Rows from a dataset:
--
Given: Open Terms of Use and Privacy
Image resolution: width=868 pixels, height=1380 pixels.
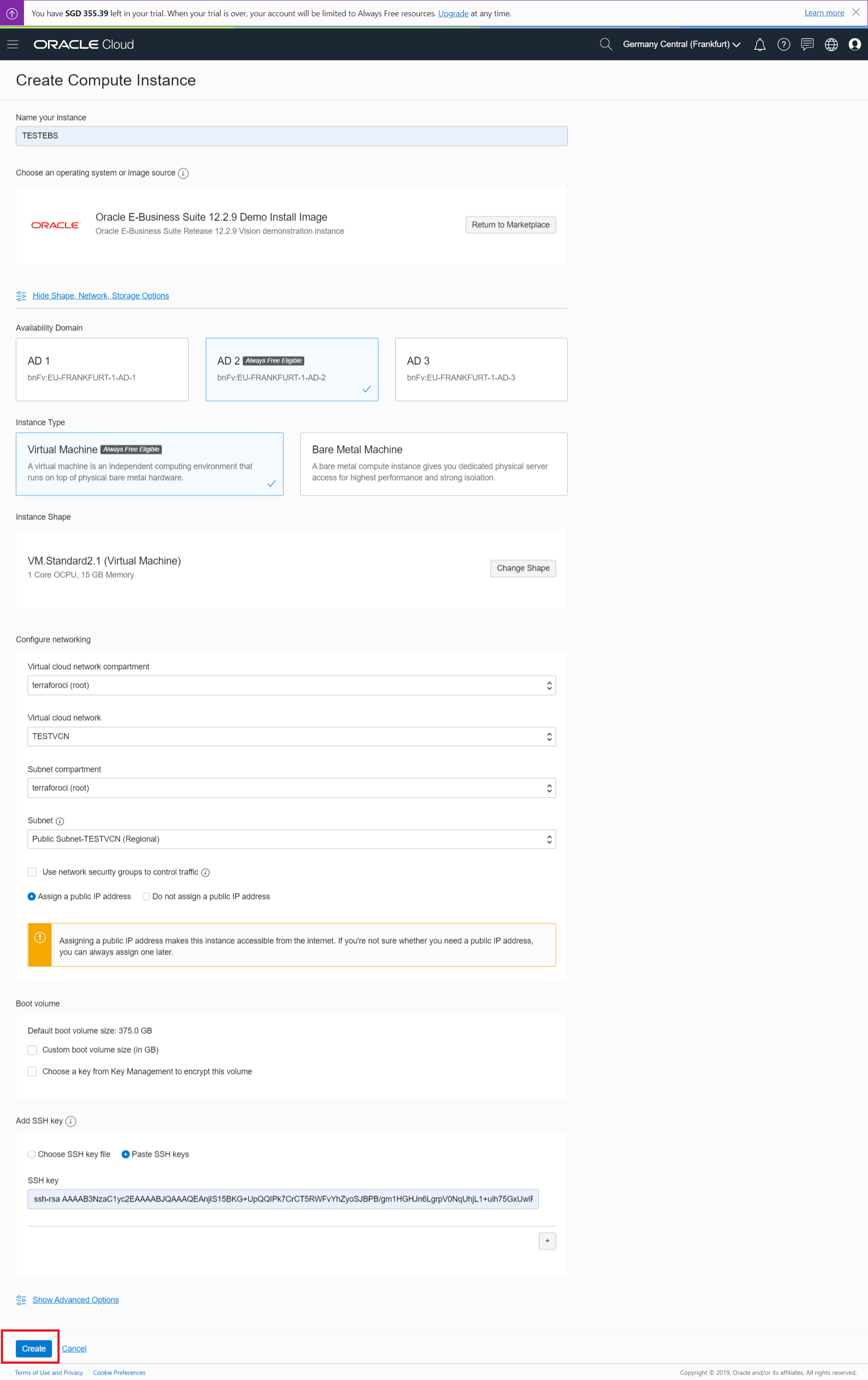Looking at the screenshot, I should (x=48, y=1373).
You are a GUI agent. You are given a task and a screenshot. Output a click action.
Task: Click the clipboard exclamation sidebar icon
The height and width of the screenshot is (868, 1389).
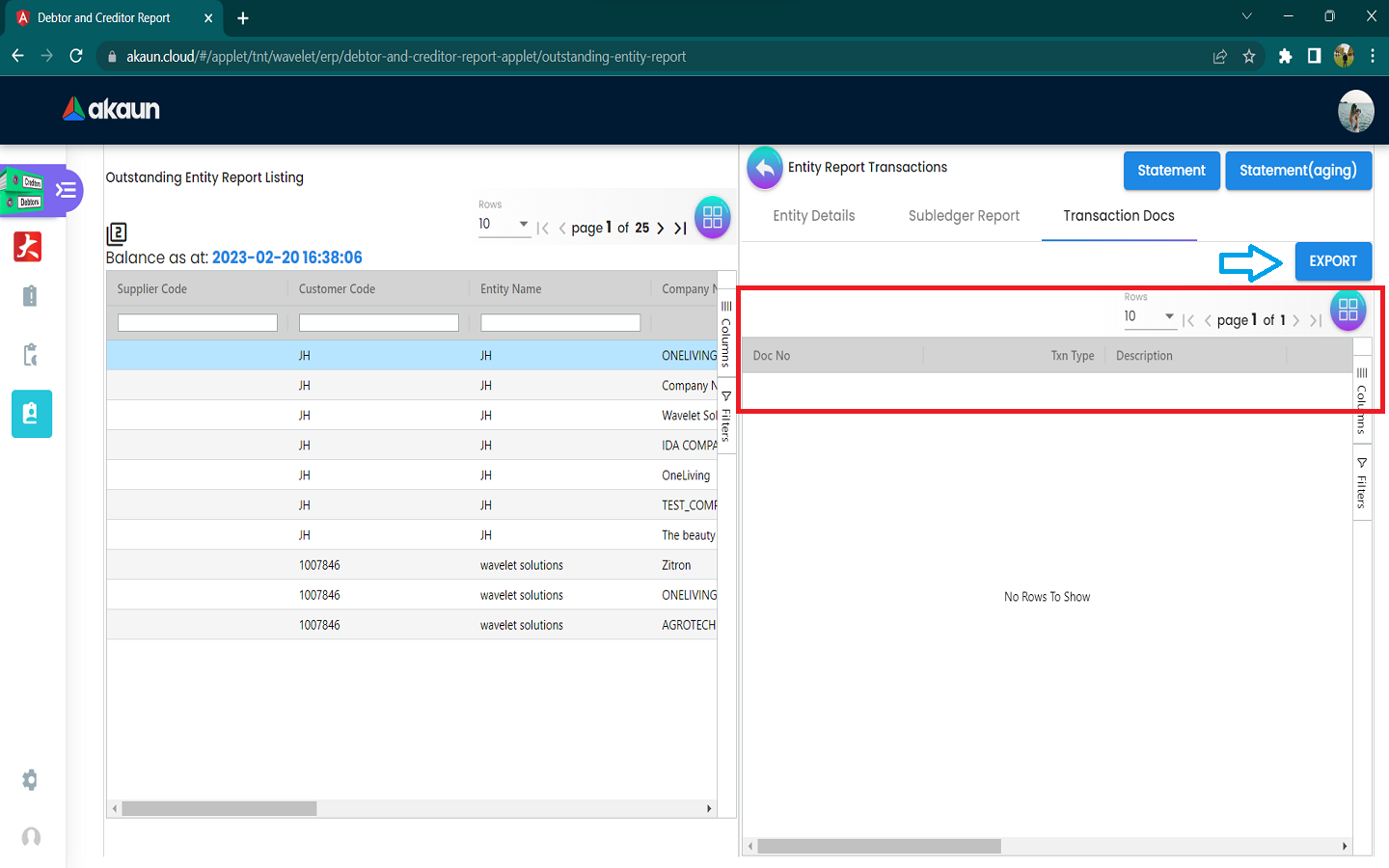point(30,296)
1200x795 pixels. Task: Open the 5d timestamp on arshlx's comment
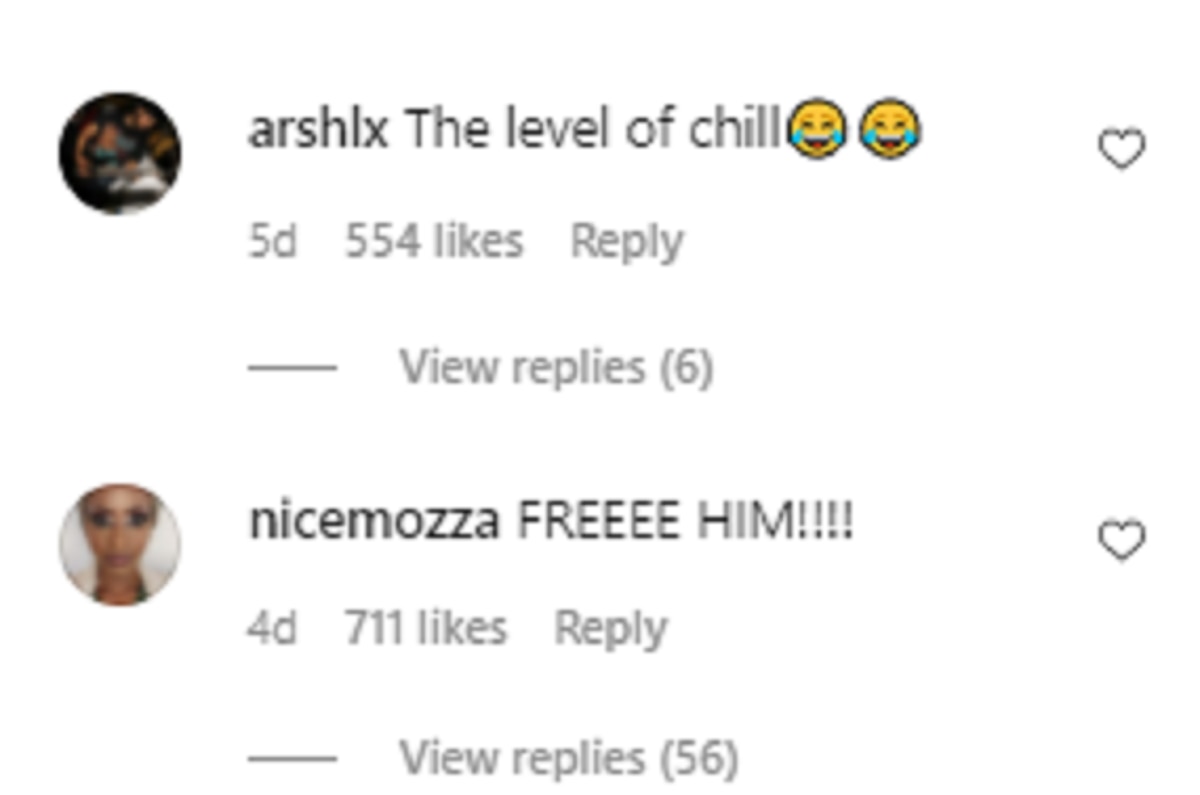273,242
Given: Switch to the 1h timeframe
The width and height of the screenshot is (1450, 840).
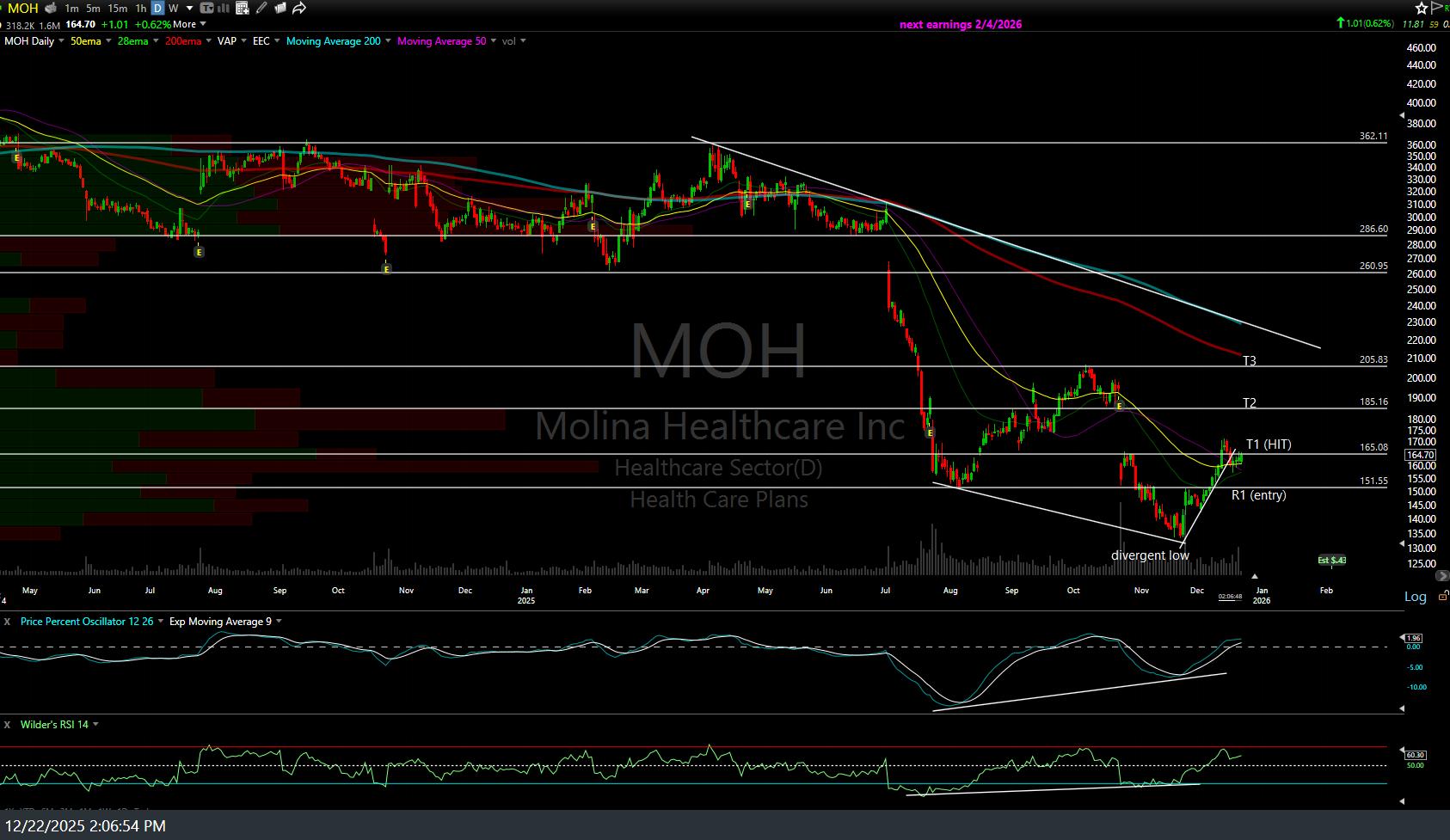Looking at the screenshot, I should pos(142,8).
--
Problem to solve: Pull every line of text from all of the records above and reproduce each one unchanged. Leave the pictures out of your answer.

Exercise response:
Given: Open Terms of Use and Privacy
Image resolution: width=868 pixels, height=1380 pixels.
Looking at the screenshot, I should (x=48, y=1373).
You are a GUI agent. You are given a task and a screenshot. Output a click action.
Task: Click the clipboard exclamation sidebar icon
The height and width of the screenshot is (868, 1389).
point(30,296)
1200x795 pixels. Task: Open the 5d timestamp on arshlx's comment
273,242
Given: Switch to the 1h timeframe
The width and height of the screenshot is (1450, 840).
Looking at the screenshot, I should pos(142,8).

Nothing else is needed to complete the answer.